На этот раз Клавдий — потому что бывший Ванька давно уже стал Клавдием — приехал несколько ранее, чем обычно. Весна была в полном разгаре, и розы цвели особенно пышно в садах у Проворова, имевшего особенное пристрастие к этим цветам. Целая долина была засажена розовыми кустами, и их нежный аромат наполнял воздух.
— Знаешь, — сказал Чигиринский, здороваясь, целуясь и обнимаясь, — много я на своем веку объездил мест и видал природных красот, но такого рая, как у вас тут, не видывал нигде! Каждый раз, как я приезжаю к тебе, как-то всегда по-новому чувствую прелесть этого уголка!
— В нынешнем году ты приехал раньше, — ответил Сергей Александрович, тоже радостный и довольный, — и потому застал наши розы в полном цвету.
— Чудные розы! — похвалил Чигиринский. — Кажется, никогда не уехал бы отсюда.
— Да кто ж тебе велит уезжать? Оставайся! Я буду крайне рад, а уж о Лене и говорить нечего.
— И рад бы в рай, да грехи не пускают!
— Что у нас тут рай — в этом я с тобой согласен, — усмехнулся Проворов. — Но какие такие грехи могут тебя не пускать сюда?
— Да не сюда не пускают, а гонят ехать дальше!
— Дальше? — изумился Проворов. — Ты от нас намерен ехать не назад, а дальше?
— Да, и чем скорее, тем лучше.
— Так что ты ненадолго к нам?
— До завтра самое позднее — послезавтра надо уж ехать.
— Ты с ума сошел? — воскликнули в один голос Елена и Проворов. — Ты шутишь?
— Нет, не шучу. Надо ехать как можно скорее в Петербург.
Проворов хотел было спросить зачем, но вдруг замолк, сообразив, в чем было дело.
— Ты хочешь везти…
— Тсс… — остановил Чигиринский, — условимся раз навсегда не говорить вслух об этом; в воздухе могут остаться звуки, и этот след звуков, пожалуй, будет услышан. Ну, что у вас дети? Здоровы? Все благополучно?
Был уже поздний вечер, переходивший в южную свежую лунную ночь, и дети уже спали. Проворовы повели приехавшего дядю к племянникам. Он их не будил и только полюбовался на них спящих. Потом ужинали, долго сидя за столом и разговаривая, а потом, уйдя к себе в спальню, Елена с мужем долго еще шептались.
Приезд Чигиринского и его слова о том, что нужно немедленно же ехать дальше в Петербург, напомнили Проворовым о том, что у них отошло уже в воспоминания и о чем они, счастливые своей жизнью, не думали.
Дело шло о документах, которые были спрятаны у них в замке, в нарочно устроенном для этого подвальном тайнике, высеченном в скале. Тогда же, когда их спрятали, было решено отвезти их в Петербург, когда взойдет на престол Павел Петрович, и передать ему, не лишившись возможности сделать это.
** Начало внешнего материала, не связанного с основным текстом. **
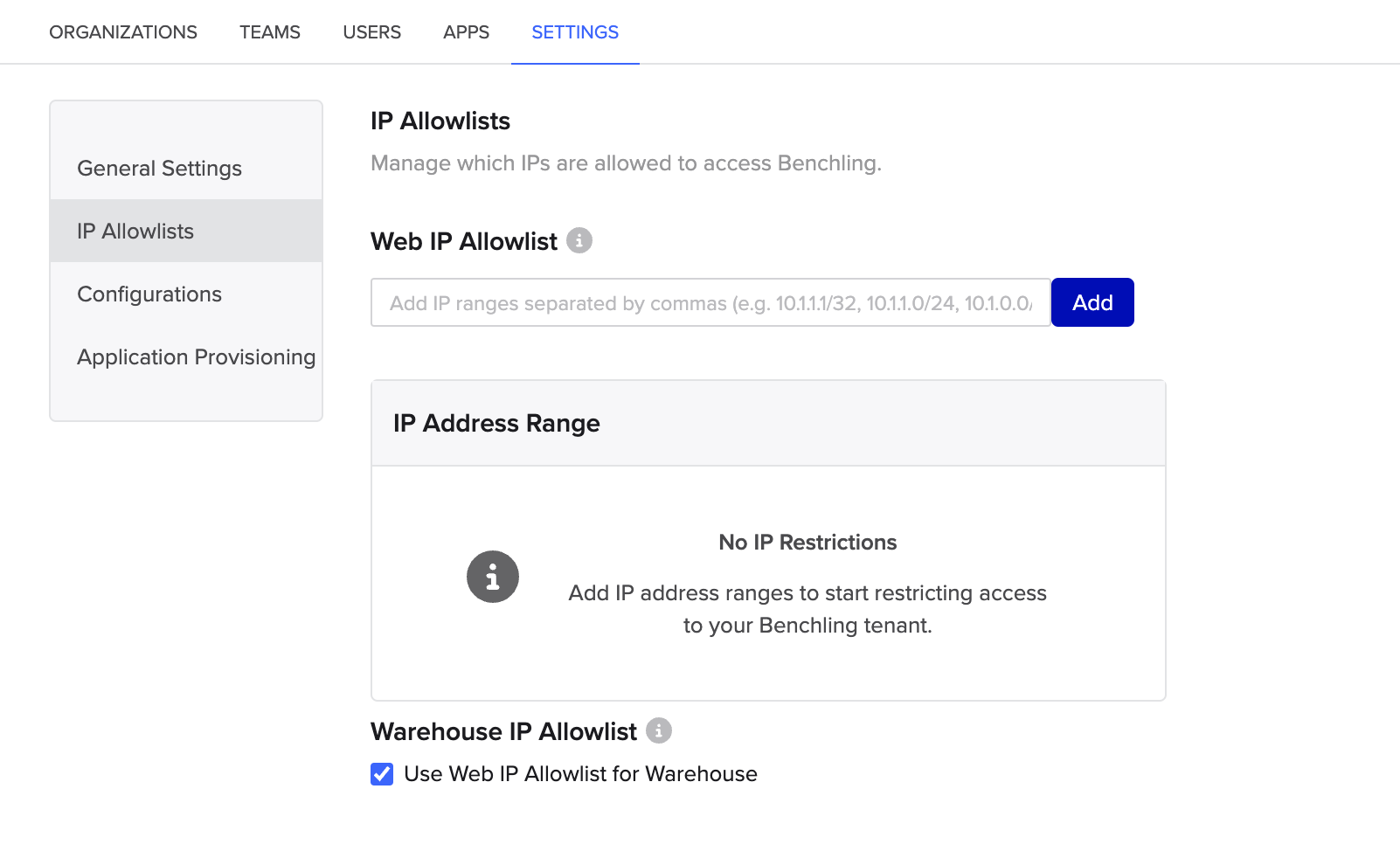Open the Configurations section
The height and width of the screenshot is (865, 1400).
149,294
Теперь Чигиринский приехал, чтобы исполнить это, и Проворов не хотел отпускать его одного и считал своим долгом сопутствовать ему, чтобы в случае нужды помочь и быть полезным.
Елена была убеждена, что она не вправе удерживать мужа, но не хотела отпускать его одного и твердо стояла на том, что вместе с детьми поедет тоже.
После долгого тихого шепота было решено всем ехать в Петербург, и Чигиринский на другой день одобрил это решение, согласившись остаться на несколько дней, которые потребовались для того, чтобы сделать необходимые сборы в дальнюю дорогу. Они все трое считали, что в этой поездке была суть их жизненной миссии, завершить которую они должны, и ничуть не боялись этого путешествия, которое представлялось им вполне беспрепятственным и благополучным. Они верили в свое счастье, потому что были по-настоящему счастливы.